## [What the exercise asks]
All of the records should be given again verbatim.

*** Supplied entries Section Begins ***

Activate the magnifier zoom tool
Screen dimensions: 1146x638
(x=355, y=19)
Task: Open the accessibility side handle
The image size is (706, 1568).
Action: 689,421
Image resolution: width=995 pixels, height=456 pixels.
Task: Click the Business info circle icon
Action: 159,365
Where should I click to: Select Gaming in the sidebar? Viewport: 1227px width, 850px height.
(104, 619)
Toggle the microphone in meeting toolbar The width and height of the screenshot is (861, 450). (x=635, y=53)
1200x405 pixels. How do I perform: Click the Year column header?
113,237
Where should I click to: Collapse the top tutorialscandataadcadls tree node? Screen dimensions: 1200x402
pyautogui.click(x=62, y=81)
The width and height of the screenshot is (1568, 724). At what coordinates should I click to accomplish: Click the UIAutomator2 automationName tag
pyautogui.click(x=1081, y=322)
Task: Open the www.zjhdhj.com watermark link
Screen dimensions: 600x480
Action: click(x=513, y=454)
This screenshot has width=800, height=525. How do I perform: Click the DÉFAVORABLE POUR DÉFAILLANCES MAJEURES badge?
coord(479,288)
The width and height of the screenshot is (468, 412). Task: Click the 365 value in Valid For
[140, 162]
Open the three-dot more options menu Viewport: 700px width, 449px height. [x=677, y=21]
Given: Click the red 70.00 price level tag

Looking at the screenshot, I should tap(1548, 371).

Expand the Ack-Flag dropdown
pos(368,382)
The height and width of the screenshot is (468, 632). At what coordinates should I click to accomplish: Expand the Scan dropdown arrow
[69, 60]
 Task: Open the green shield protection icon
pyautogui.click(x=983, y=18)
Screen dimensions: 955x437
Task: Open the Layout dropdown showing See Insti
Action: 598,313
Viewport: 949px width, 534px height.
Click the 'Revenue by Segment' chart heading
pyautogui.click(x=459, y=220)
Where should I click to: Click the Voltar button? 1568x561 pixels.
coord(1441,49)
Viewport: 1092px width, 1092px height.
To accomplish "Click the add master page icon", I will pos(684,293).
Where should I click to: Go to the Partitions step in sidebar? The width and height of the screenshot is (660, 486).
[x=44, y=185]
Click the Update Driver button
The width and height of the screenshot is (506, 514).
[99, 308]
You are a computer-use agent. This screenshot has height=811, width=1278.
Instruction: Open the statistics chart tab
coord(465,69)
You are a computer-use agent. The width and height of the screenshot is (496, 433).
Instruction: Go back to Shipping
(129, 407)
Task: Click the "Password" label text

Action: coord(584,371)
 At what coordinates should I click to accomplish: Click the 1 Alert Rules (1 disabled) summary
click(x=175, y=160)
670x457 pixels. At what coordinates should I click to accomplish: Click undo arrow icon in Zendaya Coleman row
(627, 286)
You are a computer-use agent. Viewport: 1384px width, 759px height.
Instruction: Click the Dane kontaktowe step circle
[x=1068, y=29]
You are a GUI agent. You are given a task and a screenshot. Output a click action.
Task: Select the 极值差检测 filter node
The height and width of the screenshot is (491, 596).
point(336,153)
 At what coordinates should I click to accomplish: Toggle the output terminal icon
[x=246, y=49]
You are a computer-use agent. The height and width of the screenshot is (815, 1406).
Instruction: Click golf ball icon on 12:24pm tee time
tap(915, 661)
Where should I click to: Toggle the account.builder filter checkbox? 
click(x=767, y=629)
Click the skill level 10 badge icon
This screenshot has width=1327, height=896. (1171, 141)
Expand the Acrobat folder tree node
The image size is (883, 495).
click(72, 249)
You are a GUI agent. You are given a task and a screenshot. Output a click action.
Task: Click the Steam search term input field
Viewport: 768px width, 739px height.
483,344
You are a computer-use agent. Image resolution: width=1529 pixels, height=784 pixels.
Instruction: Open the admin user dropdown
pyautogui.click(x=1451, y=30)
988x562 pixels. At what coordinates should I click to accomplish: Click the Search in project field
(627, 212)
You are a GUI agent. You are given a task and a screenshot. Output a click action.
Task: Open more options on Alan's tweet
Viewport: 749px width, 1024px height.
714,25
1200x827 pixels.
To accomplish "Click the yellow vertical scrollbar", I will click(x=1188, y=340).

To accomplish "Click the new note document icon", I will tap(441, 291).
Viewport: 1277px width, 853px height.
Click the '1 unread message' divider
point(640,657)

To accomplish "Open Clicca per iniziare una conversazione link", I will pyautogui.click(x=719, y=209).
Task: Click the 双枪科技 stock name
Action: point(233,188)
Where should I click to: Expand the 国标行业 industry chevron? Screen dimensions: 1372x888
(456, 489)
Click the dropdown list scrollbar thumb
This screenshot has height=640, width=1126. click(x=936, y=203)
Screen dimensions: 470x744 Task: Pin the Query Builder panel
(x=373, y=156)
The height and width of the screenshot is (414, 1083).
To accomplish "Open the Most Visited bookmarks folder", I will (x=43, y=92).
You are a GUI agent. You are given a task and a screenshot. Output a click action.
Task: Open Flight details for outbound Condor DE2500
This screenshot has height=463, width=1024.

*** Supplied entries Section Ends ***

## [Exercise response]
Activate the magnifier zoom tool
Screen dimensions: 1146x638
(x=355, y=19)
Task: Open the accessibility side handle
The image size is (706, 1568).
Action: 689,421
Image resolution: width=995 pixels, height=456 pixels.
Task: Click the Business info circle icon
Action: 159,365
Where should I click to: Select Gaming in the sidebar? Viewport: 1227px width, 850px height.
(104, 619)
Toggle the microphone in meeting toolbar The width and height of the screenshot is (861, 450). (x=635, y=53)
1200x405 pixels. How do I perform: Click the Year column header?
113,237
Where should I click to: Collapse the top tutorialscandataadcadls tree node? Screen dimensions: 1200x402
pyautogui.click(x=62, y=81)
The width and height of the screenshot is (1568, 724). At what coordinates should I click to accomplish: Click the UIAutomator2 automationName tag
pyautogui.click(x=1081, y=322)
Task: Open the www.zjhdhj.com watermark link
Screen dimensions: 600x480
Action: click(x=513, y=454)
This screenshot has width=800, height=525. How do I perform: Click the DÉFAVORABLE POUR DÉFAILLANCES MAJEURES badge?
coord(479,288)
The width and height of the screenshot is (468, 412). Task: Click the 365 value in Valid For
[140, 162]
Open the three-dot more options menu Viewport: 700px width, 449px height. [x=677, y=21]
Given: Click the red 70.00 price level tag

Looking at the screenshot, I should tap(1548, 371).

Expand the Ack-Flag dropdown
pos(368,382)
The height and width of the screenshot is (468, 632). At what coordinates should I click to accomplish: Expand the Scan dropdown arrow
[69, 60]
 Task: Open the green shield protection icon
pyautogui.click(x=983, y=18)
Screen dimensions: 955x437
Task: Open the Layout dropdown showing See Insti
Action: 598,313
Viewport: 949px width, 534px height.
Click the 'Revenue by Segment' chart heading
pyautogui.click(x=459, y=220)
Where should I click to: Click the Voltar button? 1568x561 pixels.
coord(1441,49)
Viewport: 1092px width, 1092px height.
To accomplish "Click the add master page icon", I will pos(684,293).
Where should I click to: Go to the Partitions step in sidebar? The width and height of the screenshot is (660, 486).
[x=44, y=185]
Click the Update Driver button
The width and height of the screenshot is (506, 514).
[99, 308]
You are a computer-use agent. This screenshot has height=811, width=1278.
Instruction: Open the statistics chart tab
coord(465,69)
You are a computer-use agent. The width and height of the screenshot is (496, 433).
Instruction: Go back to Shipping
(129, 407)
Task: Click the "Password" label text

Action: coord(584,371)
 At what coordinates should I click to accomplish: Click the 1 Alert Rules (1 disabled) summary
click(x=175, y=160)
670x457 pixels. At what coordinates should I click to accomplish: Click undo arrow icon in Zendaya Coleman row
(627, 286)
You are a computer-use agent. Viewport: 1384px width, 759px height.
Instruction: Click the Dane kontaktowe step circle
[x=1068, y=29]
You are a GUI agent. You are given a task and a screenshot. Output a click action.
Task: Select the 极值差检测 filter node
The height and width of the screenshot is (491, 596).
point(336,153)
 At what coordinates should I click to accomplish: Toggle the output terminal icon
[x=246, y=49]
You are a computer-use agent. The height and width of the screenshot is (815, 1406).
Instruction: Click golf ball icon on 12:24pm tee time
tap(915, 661)
Where should I click to: Toggle the account.builder filter checkbox? 
click(x=767, y=629)
Click the skill level 10 badge icon
This screenshot has width=1327, height=896. (1171, 141)
Expand the Acrobat folder tree node
The image size is (883, 495).
click(72, 249)
You are a GUI agent. You are given a task and a screenshot. Output a click action.
Task: Click the Steam search term input field
Viewport: 768px width, 739px height.
483,344
You are a computer-use agent. Image resolution: width=1529 pixels, height=784 pixels.
Instruction: Open the admin user dropdown
pyautogui.click(x=1451, y=30)
988x562 pixels. At what coordinates should I click to accomplish: Click the Search in project field
(627, 212)
You are a GUI agent. You are given a task and a screenshot. Output a click action.
Task: Open more options on Alan's tweet
Viewport: 749px width, 1024px height.
714,25
1200x827 pixels.
To accomplish "Click the yellow vertical scrollbar", I will click(x=1188, y=340).

To accomplish "Click the new note document icon", I will tap(441, 291).
Viewport: 1277px width, 853px height.
Click the '1 unread message' divider
point(640,657)

To accomplish "Open Clicca per iniziare una conversazione link", I will pyautogui.click(x=719, y=209).
Task: Click the 双枪科技 stock name
Action: point(233,188)
Where should I click to: Expand the 国标行业 industry chevron? Screen dimensions: 1372x888
(456, 489)
Click the dropdown list scrollbar thumb
This screenshot has height=640, width=1126. click(x=936, y=203)
Screen dimensions: 470x744 Task: Pin the Query Builder panel
(x=373, y=156)
The height and width of the screenshot is (414, 1083).
To accomplish "Open the Most Visited bookmarks folder", I will (x=43, y=92).
You are a GUI agent. You are given a task and a screenshot. Output a click action.
Task: Open Flight details for outbound Condor DE2500
This screenshot has height=463, width=1024.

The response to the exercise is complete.